What making movement does, aside from protecting the union on the legal side of things — if you’re making legitimate movement, no one can successfully claim that you’re impeding progress in bargaining — is make it clear to fans that they are trying to get things done. MLB wants a larger postseason, and the union is willing to give them that — they’re willing to give fans more baseball to watch. That they have made it clear that their ultimate priority is players on the low-end of the pay scale helps, too: this isn’t Lou Whitaker showing up to a union meeting mid-strike in an expensive suit and limo.* There are fans who will claim the Greedy Ballplayers Are At It Again, and there are certainly media personalities who will chase down a chance to both sides things like they’ve found an oasis in the middle of the desert. The union can’t really worry about those people, though: they are resistant to facts, and have sided with their own desire for entertainment above all. All the union needs to focus on is convincing everyone else that a delay to the season is the right thing to do. That they would love to be playing baseball right now, but the league locked them out, and is making absurd demands that are keeping the players from doing that very thing.
*Whitaker was certainly unfairly maligned for his outfit and transportation, especially because the ‘94 strike was something the league goaded the players into in order to try to crush them, but at the same time, man, read the room.

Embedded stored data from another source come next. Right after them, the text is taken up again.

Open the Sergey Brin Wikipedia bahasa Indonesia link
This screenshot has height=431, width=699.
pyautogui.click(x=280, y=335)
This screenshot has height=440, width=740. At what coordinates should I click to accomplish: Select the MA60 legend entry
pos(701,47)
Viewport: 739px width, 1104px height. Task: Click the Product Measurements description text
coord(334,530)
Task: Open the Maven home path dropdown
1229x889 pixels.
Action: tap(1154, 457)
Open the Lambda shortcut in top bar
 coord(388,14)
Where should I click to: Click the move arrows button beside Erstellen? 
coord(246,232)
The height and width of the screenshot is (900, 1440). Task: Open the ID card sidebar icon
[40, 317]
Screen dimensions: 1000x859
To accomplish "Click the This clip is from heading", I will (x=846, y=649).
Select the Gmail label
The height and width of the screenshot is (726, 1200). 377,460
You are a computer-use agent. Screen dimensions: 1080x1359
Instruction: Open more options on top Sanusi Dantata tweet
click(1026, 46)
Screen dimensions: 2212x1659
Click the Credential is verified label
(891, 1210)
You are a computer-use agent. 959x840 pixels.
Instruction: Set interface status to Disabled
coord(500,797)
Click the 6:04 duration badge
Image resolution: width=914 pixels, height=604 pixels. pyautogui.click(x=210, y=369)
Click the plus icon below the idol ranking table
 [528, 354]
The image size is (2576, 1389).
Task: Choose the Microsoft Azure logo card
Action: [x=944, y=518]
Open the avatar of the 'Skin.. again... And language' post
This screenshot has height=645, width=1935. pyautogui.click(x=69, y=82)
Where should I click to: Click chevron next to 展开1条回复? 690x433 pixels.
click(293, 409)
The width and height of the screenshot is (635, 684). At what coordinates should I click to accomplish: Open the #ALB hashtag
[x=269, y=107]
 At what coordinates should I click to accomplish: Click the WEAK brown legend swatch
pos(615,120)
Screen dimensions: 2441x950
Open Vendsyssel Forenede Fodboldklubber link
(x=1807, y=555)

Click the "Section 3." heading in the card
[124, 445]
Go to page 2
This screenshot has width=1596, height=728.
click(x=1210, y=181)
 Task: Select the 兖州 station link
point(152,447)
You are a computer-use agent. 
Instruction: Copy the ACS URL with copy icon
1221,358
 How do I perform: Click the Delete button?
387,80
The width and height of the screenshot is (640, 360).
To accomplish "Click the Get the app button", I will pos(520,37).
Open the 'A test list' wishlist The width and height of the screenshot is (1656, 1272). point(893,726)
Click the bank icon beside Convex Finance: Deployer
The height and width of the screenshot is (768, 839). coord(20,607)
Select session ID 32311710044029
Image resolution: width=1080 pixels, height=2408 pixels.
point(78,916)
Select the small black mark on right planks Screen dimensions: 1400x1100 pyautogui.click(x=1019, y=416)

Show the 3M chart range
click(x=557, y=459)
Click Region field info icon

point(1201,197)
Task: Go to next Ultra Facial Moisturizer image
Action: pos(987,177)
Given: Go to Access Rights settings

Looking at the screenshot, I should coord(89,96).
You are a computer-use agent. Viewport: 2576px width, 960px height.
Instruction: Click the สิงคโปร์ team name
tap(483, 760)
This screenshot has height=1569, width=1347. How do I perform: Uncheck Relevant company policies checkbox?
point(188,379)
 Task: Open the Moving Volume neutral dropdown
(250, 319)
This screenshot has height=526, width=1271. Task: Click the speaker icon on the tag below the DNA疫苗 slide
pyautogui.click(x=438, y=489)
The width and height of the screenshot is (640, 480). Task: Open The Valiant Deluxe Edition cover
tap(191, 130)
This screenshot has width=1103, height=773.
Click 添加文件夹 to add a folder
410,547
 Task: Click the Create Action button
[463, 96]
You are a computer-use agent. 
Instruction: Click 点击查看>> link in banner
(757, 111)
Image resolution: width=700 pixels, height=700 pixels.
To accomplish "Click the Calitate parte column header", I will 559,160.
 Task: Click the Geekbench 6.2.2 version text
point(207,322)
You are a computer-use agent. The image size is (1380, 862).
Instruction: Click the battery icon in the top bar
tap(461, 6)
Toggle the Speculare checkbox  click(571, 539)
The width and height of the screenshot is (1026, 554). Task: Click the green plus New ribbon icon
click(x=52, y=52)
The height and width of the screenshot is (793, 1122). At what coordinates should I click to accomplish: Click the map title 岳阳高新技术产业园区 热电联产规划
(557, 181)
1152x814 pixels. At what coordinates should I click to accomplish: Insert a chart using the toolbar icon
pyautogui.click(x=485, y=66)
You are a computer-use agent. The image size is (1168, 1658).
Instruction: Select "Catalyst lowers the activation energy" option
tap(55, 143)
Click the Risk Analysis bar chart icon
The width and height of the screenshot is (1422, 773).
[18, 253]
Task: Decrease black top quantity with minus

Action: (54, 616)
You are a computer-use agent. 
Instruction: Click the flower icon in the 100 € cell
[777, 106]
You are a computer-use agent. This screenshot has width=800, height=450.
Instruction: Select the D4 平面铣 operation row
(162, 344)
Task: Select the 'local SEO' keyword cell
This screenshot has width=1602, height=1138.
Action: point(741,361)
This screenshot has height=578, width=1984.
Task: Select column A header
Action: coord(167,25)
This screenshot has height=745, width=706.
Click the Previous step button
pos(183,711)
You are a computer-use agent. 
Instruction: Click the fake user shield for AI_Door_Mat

So yes, missing games could be a bad look, and there are people who will blame the players even if you forced them to sit and read everything I’ve written about labor relations over the last five years while strapped to a chair Clockwork Orange-style. But missing games, and losing out on the revenue from them, remains the PA’s greatest point of leverage. Money is all that moves ownership, besides control, and missing games will make them not only lose money, but also make them feel like their control is slipping. It’ll be untenable, and it’ll be what causes them to finally take bargaining seriously.